Items from a dataset
* * *
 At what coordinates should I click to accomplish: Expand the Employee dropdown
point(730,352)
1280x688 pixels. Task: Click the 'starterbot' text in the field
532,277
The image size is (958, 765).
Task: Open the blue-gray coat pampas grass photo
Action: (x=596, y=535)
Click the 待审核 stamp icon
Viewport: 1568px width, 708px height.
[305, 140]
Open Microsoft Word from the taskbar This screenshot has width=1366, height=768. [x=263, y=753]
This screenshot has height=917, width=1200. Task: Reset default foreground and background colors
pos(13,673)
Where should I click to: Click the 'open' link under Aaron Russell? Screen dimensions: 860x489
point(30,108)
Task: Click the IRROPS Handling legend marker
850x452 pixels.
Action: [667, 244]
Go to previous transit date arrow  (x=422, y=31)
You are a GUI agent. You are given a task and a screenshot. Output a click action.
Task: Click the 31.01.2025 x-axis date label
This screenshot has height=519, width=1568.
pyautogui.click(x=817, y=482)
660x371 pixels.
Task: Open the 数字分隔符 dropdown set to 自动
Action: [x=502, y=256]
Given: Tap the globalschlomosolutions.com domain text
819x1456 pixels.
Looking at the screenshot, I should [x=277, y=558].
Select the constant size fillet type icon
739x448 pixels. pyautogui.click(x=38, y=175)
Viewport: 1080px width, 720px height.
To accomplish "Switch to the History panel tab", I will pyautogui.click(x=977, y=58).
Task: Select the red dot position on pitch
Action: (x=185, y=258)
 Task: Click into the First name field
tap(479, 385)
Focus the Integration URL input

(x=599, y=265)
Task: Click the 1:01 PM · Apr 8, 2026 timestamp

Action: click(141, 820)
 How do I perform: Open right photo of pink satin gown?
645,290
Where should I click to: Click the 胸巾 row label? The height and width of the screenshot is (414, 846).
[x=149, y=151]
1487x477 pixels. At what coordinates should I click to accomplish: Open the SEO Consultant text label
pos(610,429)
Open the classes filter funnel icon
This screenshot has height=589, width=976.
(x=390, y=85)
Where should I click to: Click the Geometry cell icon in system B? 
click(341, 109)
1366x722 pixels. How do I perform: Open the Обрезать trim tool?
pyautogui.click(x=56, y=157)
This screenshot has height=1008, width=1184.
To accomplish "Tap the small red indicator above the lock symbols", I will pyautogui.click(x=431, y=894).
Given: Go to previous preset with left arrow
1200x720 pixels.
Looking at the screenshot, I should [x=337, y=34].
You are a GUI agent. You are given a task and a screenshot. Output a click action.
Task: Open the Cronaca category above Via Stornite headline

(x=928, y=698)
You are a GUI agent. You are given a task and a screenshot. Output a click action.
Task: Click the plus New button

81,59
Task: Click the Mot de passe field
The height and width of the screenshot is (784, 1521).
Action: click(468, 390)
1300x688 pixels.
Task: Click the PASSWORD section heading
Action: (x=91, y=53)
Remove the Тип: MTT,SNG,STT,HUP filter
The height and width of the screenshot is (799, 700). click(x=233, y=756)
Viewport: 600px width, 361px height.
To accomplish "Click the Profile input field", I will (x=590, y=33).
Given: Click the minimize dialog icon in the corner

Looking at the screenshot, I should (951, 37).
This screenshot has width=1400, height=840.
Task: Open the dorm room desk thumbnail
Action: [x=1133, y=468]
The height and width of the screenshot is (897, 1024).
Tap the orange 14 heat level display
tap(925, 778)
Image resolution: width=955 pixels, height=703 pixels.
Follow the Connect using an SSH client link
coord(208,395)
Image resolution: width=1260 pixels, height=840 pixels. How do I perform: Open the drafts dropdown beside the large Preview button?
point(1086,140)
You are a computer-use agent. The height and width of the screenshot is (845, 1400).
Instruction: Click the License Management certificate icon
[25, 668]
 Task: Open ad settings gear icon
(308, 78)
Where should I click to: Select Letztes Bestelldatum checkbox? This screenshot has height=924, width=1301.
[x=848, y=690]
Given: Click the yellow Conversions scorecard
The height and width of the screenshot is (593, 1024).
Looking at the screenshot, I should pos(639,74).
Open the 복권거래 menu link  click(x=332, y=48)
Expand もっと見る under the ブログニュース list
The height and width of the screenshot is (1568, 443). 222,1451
* * *
**Action item:**
Determine which lines above include the word "date", and report those lines in full.

**Written response:**
Go to previous transit date arrow  (x=422, y=31)
Task: Click the 31.01.2025 x-axis date label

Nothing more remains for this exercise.